Adding my two cents here, because I've tried several of these but none worked on alpine-based images.

However, this did the trick:

ENV TZ=America/Toronto
RUN apk update
RUN apk upgrade
RUN apk add ca-certificates && update-ca-certificates
RUN apk add --update tzdata
RUN rm -rf /var/cache/apk/*

[Source]

4

In alpine basic Image (example use node:10.16.0-alpine):

Dockerfile

FROM node:10.16.0-alpine

ENV TZ=America/Los_Angeles

RUN ln -snf /usr/share/zoneinfo/$TZ /etc/localtime && echo $TZ > /etc/timezone

WORKDIR /app

COPY package.json package-lock.json ./

RUN npm i --production

COPY . .

CMD node index.js

4

Using a Fedora container (likely to work with ubuntu also):

The simplest solution I found was to use the following in docker-compose.yml

environment: 
  TZ: "${TZ:-America/Los_Angeles}"

Then in your .env file (which docker-compose automatically reads)

TZ=America/Los_Angeles

This allows you to put docker-compose.yml under version control and use a customized .env file which can be ignored by git.

You get a default value for the container and you get customization, best of both worlds.

For Fedora no other changes were necessary, it just works!

3

Thanks to VonC for the information and link to the issue. This seems like such a convoluted mess, so I did some testing on my own idea of how to solve this and it seems to work great.
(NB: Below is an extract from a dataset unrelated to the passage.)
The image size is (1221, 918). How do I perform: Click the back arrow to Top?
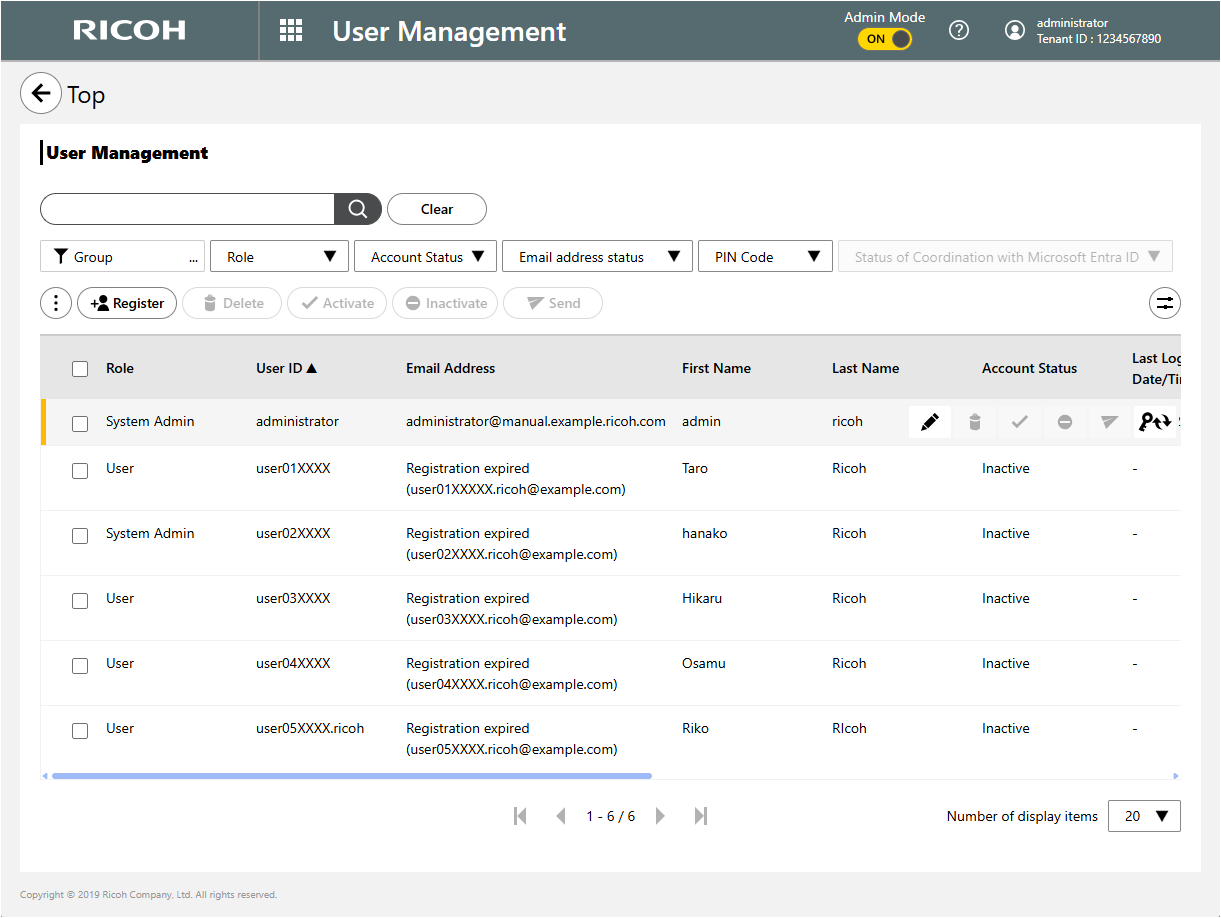[41, 94]
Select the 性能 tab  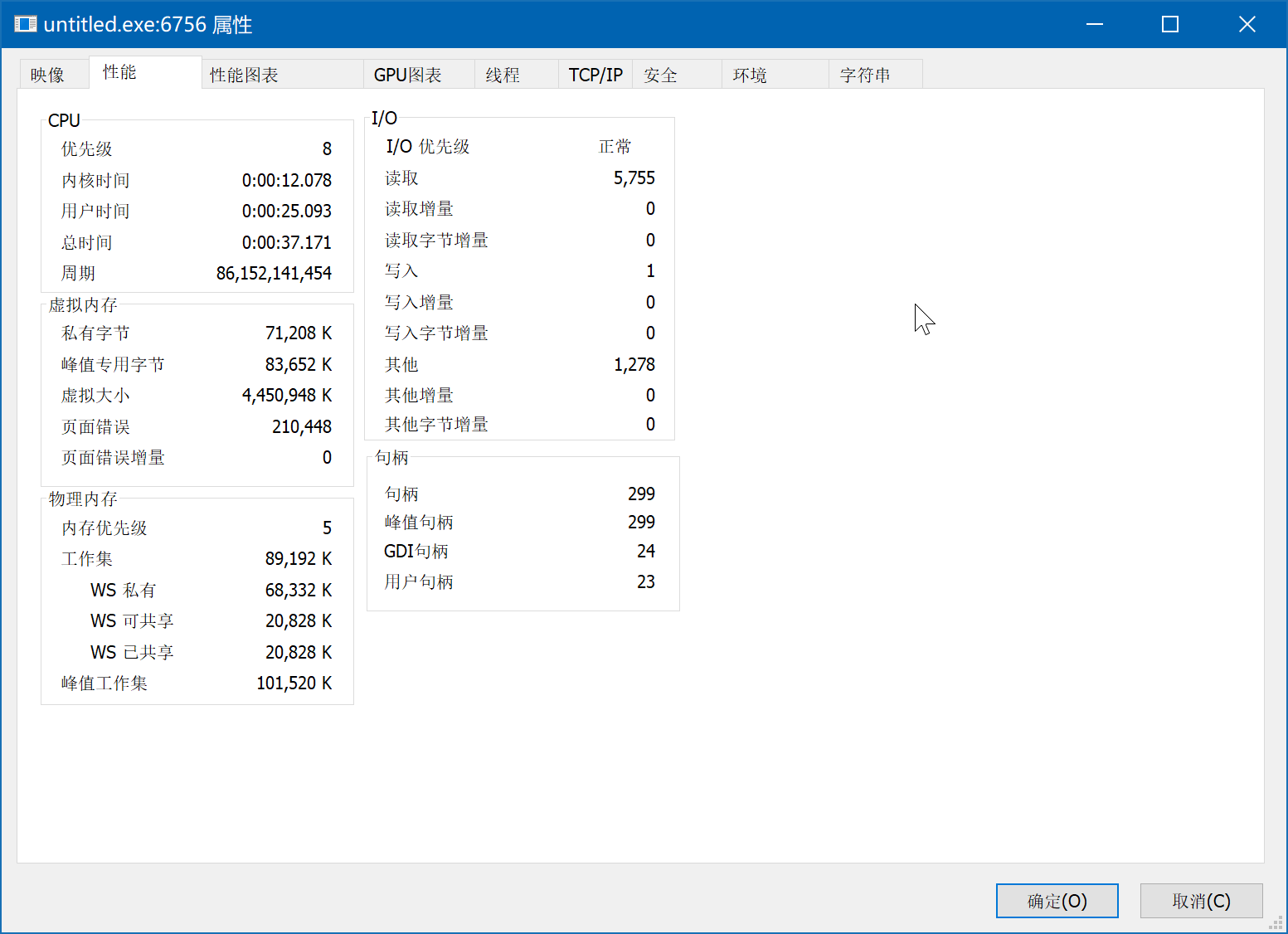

>docker run -it ubuntu:trusty /bin/bash
#dpkg-reconfigure tzdata

(follow prompts to select my timezone)

>docker commit [container-id] chocko/ubuntu:local

Then I updated my Dockerfiles to reflect this:

FROM chocko/ubuntu:local

There must be something wrong with this because it seems too easy to be overlooked... Or is this acceptable?

2
  • This is also what I tried, but the timezone still resets itself after I exit the container. This is on Debian. Jun 9, 2017 at 4:57
  • @MikeChamberlain did you happen to try the accepted answer by Michael Hampton above? I haven't implemented it myself, but I reckon it's the way to go considering the upvotes that it has received. Jun 9, 2017 at 17:00
3

A more generic way to set the timezone in docker run arguments:

-e TZ=`ls -la /etc/localtime | cut -d/ -f8-9`

Or for reuse:

function GET_TZ () {
    ls -la /etc/localtime | cut -d/ -f8-9
}

...
-e TZ=`GET_TZ`
1
  • 1
    doesn't help if your base image is alpine(5MB) which doesn't has the "tzdata" installed
    – max4ever
    Jun 21, 2019 at 14:05
1

The simplest way is to add -e option or ENV directive to set TZ environment variable, because debian, ubuntu, etc. already included tzdata.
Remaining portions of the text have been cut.